Please copy out each entry, word for word.

[Stored data]
== Segment start ==

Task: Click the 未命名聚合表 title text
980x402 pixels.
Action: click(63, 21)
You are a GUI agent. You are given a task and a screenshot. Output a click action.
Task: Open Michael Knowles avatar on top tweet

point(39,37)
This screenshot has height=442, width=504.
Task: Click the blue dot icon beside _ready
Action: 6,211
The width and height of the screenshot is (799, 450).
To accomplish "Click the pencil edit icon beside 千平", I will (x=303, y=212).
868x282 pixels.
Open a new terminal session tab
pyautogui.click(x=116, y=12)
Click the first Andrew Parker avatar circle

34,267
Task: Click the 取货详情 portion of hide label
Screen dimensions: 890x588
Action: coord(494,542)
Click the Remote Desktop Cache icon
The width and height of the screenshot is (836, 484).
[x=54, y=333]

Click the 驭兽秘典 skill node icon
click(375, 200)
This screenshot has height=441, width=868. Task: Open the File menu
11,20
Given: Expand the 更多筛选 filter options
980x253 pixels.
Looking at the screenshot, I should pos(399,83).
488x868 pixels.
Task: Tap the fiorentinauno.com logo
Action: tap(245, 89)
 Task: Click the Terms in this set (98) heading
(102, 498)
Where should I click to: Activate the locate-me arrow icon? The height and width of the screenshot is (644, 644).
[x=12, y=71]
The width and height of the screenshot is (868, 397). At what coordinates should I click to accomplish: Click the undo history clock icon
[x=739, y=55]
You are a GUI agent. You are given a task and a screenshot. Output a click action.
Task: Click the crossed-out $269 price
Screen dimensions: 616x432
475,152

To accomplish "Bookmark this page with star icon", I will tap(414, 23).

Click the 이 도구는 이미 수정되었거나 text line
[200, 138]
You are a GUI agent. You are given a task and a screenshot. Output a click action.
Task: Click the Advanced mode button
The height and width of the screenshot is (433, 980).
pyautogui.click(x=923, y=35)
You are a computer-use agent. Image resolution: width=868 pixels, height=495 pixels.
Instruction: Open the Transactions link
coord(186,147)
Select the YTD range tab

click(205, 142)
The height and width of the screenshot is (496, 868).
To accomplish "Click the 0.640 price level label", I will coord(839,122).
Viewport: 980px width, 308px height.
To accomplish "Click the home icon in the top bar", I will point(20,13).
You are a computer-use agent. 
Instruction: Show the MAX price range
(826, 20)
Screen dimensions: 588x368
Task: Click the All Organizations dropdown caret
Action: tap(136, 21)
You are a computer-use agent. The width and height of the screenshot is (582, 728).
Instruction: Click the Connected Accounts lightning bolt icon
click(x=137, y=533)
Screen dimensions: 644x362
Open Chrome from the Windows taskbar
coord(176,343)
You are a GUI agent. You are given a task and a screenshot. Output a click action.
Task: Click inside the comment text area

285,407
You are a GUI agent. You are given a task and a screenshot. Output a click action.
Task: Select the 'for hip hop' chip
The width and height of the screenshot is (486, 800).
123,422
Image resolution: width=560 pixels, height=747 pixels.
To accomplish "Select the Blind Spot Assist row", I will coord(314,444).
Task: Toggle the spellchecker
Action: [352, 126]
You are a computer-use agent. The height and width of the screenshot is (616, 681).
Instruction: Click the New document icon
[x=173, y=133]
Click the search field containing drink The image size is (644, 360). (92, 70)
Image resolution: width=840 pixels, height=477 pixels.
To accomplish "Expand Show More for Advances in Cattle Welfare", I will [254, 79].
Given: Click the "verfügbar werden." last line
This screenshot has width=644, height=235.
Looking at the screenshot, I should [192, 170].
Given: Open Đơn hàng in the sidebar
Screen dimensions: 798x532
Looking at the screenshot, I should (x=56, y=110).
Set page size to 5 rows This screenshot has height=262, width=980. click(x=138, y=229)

== Segment end ==

### Response to this task
Task: Click the 未命名聚合表 title text
980x402 pixels.
Action: click(63, 21)
You are a GUI agent. You are given a task and a screenshot. Output a click action.
Task: Open Michael Knowles avatar on top tweet

point(39,37)
This screenshot has height=442, width=504.
Task: Click the blue dot icon beside _ready
Action: 6,211
The width and height of the screenshot is (799, 450).
To accomplish "Click the pencil edit icon beside 千平", I will (x=303, y=212).
868x282 pixels.
Open a new terminal session tab
pyautogui.click(x=116, y=12)
Click the first Andrew Parker avatar circle

34,267
Task: Click the 取货详情 portion of hide label
Screen dimensions: 890x588
Action: coord(494,542)
Click the Remote Desktop Cache icon
The width and height of the screenshot is (836, 484).
[x=54, y=333]

Click the 驭兽秘典 skill node icon
click(375, 200)
This screenshot has height=441, width=868. Task: Open the File menu
11,20
Given: Expand the 更多筛选 filter options
980x253 pixels.
Looking at the screenshot, I should pos(399,83).
488x868 pixels.
Task: Tap the fiorentinauno.com logo
Action: tap(245, 89)
 Task: Click the Terms in this set (98) heading
(102, 498)
Where should I click to: Activate the locate-me arrow icon? The height and width of the screenshot is (644, 644).
[x=12, y=71]
The width and height of the screenshot is (868, 397). At what coordinates should I click to accomplish: Click the undo history clock icon
[x=739, y=55]
You are a GUI agent. You are given a task and a screenshot. Output a click action.
Task: Click the crossed-out $269 price
Screen dimensions: 616x432
475,152

To accomplish "Bookmark this page with star icon", I will tap(414, 23).

Click the 이 도구는 이미 수정되었거나 text line
[200, 138]
You are a GUI agent. You are given a task and a screenshot. Output a click action.
Task: Click the Advanced mode button
The height and width of the screenshot is (433, 980).
pyautogui.click(x=923, y=35)
You are a computer-use agent. Image resolution: width=868 pixels, height=495 pixels.
Instruction: Open the Transactions link
coord(186,147)
Select the YTD range tab

click(205, 142)
The height and width of the screenshot is (496, 868).
To accomplish "Click the 0.640 price level label", I will coord(839,122).
Viewport: 980px width, 308px height.
To accomplish "Click the home icon in the top bar", I will point(20,13).
You are a computer-use agent. 
Instruction: Show the MAX price range
(826, 20)
Screen dimensions: 588x368
Task: Click the All Organizations dropdown caret
Action: tap(136, 21)
You are a computer-use agent. The width and height of the screenshot is (582, 728).
Instruction: Click the Connected Accounts lightning bolt icon
click(x=137, y=533)
Screen dimensions: 644x362
Open Chrome from the Windows taskbar
coord(176,343)
You are a GUI agent. You are given a task and a screenshot. Output a click action.
Task: Click inside the comment text area

285,407
You are a GUI agent. You are given a task and a screenshot. Output a click action.
Task: Select the 'for hip hop' chip
The width and height of the screenshot is (486, 800).
123,422
Image resolution: width=560 pixels, height=747 pixels.
To accomplish "Select the Blind Spot Assist row", I will coord(314,444).
Task: Toggle the spellchecker
Action: [352, 126]
You are a computer-use agent. The height and width of the screenshot is (616, 681).
Instruction: Click the New document icon
[x=173, y=133]
Click the search field containing drink The image size is (644, 360). (92, 70)
Image resolution: width=840 pixels, height=477 pixels.
To accomplish "Expand Show More for Advances in Cattle Welfare", I will [254, 79].
Given: Click the "verfügbar werden." last line
This screenshot has width=644, height=235.
Looking at the screenshot, I should [192, 170].
Given: Open Đơn hàng in the sidebar
Screen dimensions: 798x532
Looking at the screenshot, I should (x=56, y=110).
Set page size to 5 rows This screenshot has height=262, width=980. click(x=138, y=229)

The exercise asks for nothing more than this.